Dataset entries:
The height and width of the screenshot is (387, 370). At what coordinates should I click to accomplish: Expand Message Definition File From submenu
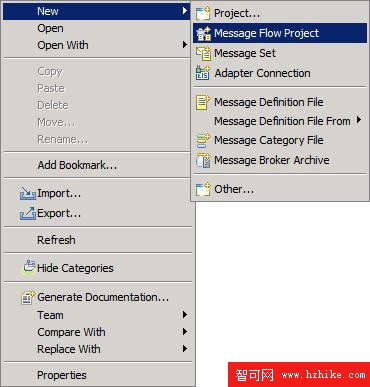[359, 120]
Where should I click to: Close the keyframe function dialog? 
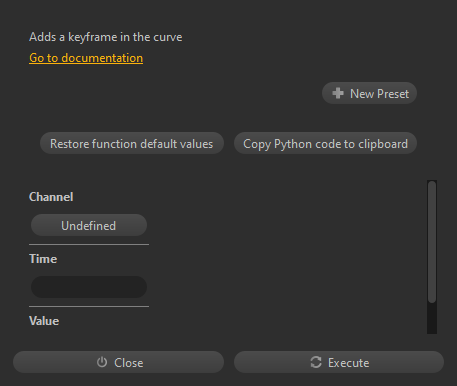click(118, 362)
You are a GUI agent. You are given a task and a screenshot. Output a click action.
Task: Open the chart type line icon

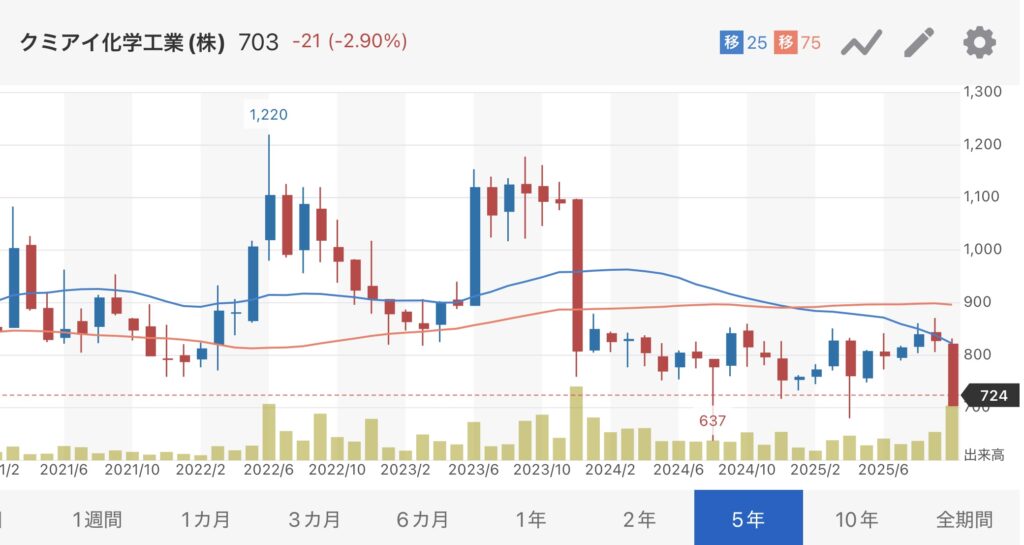click(860, 43)
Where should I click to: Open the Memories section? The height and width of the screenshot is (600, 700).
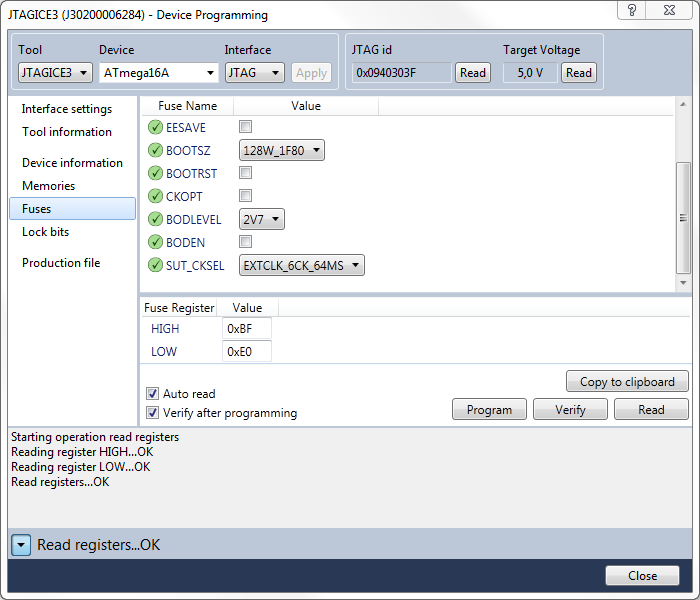pyautogui.click(x=48, y=186)
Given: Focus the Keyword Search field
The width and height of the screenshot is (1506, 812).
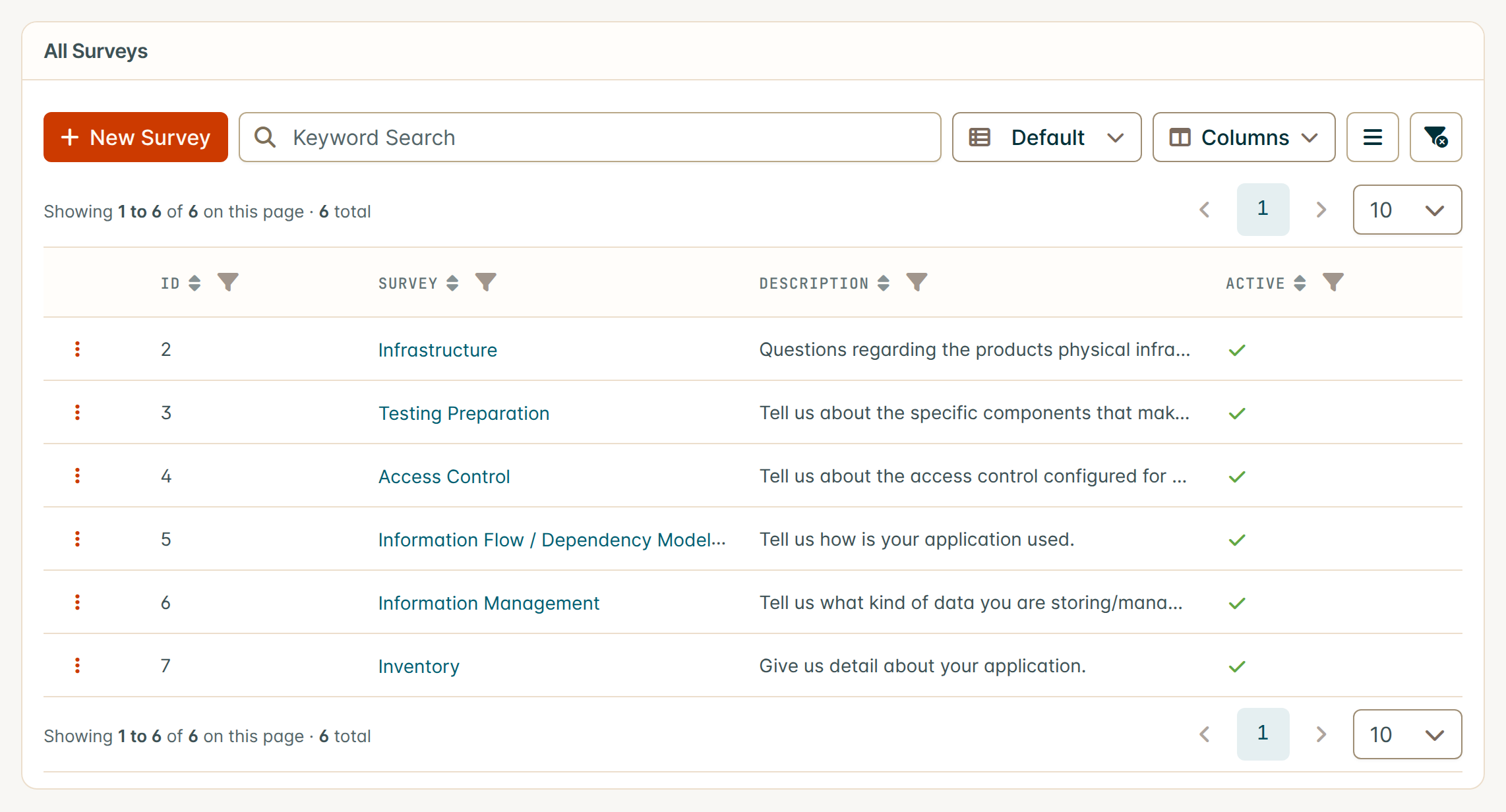Looking at the screenshot, I should pyautogui.click(x=589, y=137).
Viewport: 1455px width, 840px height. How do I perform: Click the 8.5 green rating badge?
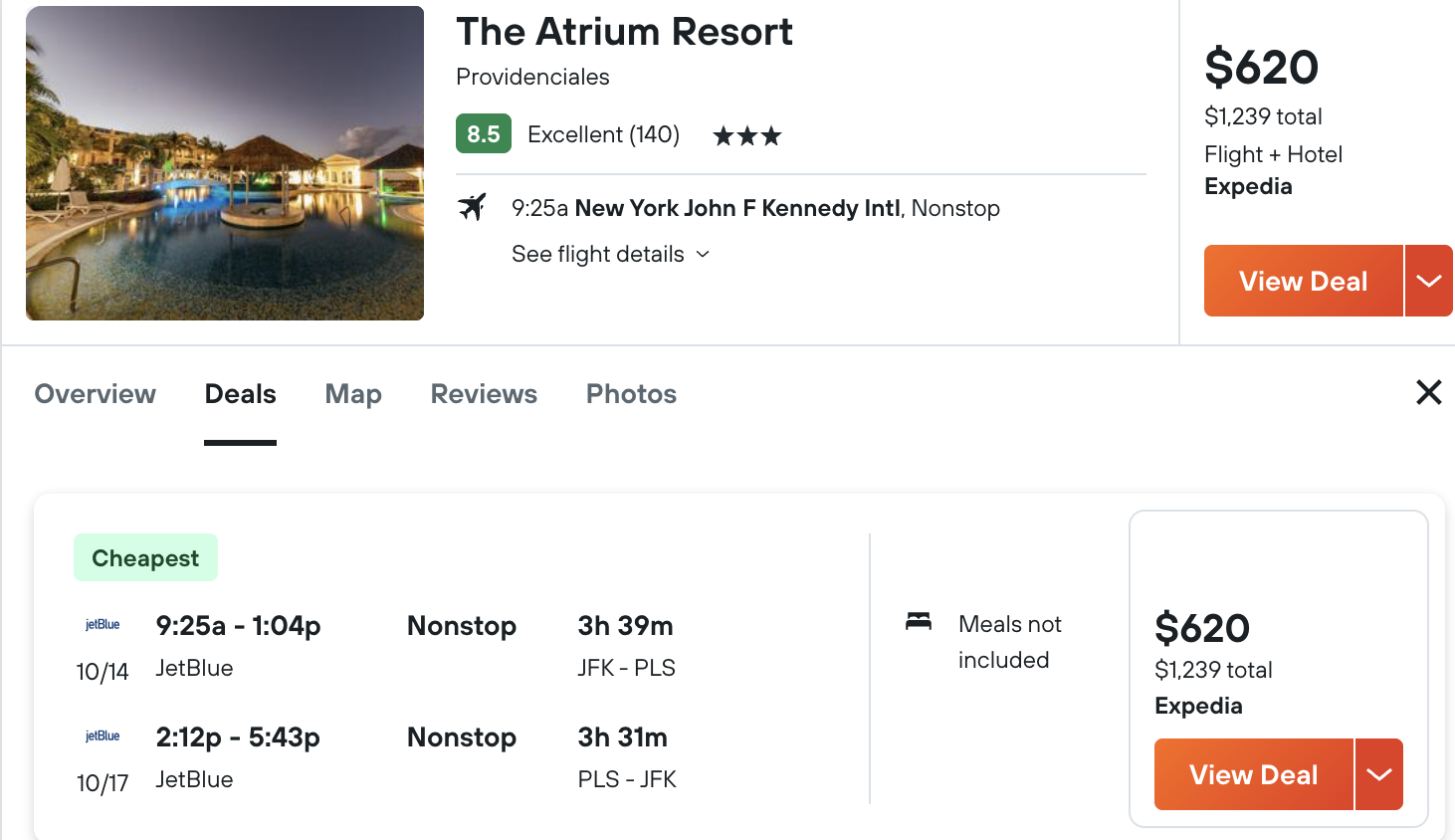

- [Task statement] Write out the records shown above exactly, but do not include any images.

- [Solution for this exercise]
The height and width of the screenshot is (387, 370). At what coordinates should I click to accomplish: Expand Message Definition File From submenu
[359, 120]
Where should I click to: Close the keyframe function dialog? 
click(118, 362)
You are a GUI agent. You are given a task and a screenshot. Output a click action.
Task: Open the chart type line icon

click(860, 43)
Where should I click to: Open the Memories section? The height and width of the screenshot is (600, 700).
pyautogui.click(x=48, y=186)
Given: Focus the Keyword Search field
The width and height of the screenshot is (1506, 812).
Looking at the screenshot, I should pyautogui.click(x=589, y=137).
Viewport: 1455px width, 840px height. How do I perform: Click the 8.5 green rating badge?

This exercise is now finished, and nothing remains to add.